**What is required**
Filter the entries, keeping every line with the word "édition".

[Saved data entries]
──────

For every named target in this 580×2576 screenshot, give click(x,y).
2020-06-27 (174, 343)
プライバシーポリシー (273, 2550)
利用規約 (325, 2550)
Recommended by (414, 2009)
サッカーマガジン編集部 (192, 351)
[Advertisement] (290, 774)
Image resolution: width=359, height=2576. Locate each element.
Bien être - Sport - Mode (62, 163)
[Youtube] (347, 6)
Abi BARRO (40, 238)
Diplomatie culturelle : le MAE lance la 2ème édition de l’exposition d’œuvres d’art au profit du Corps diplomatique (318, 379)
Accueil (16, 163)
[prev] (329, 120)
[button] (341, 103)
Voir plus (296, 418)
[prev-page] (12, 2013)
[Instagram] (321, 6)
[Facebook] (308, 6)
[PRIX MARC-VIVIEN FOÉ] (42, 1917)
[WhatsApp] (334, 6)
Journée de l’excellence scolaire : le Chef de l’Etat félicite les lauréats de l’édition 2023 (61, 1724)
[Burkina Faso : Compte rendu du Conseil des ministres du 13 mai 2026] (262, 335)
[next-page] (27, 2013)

──────

**Reply to the exercise**
Diplomatie culturelle : le MAE lance la 2ème édition de l’exposition d’œuvres d’art au profit du Corps diplomatique (318, 379)
Journée de l’excellence scolaire : le Chef de l’Etat félicite les lauréats de l’édition 2023 (61, 1724)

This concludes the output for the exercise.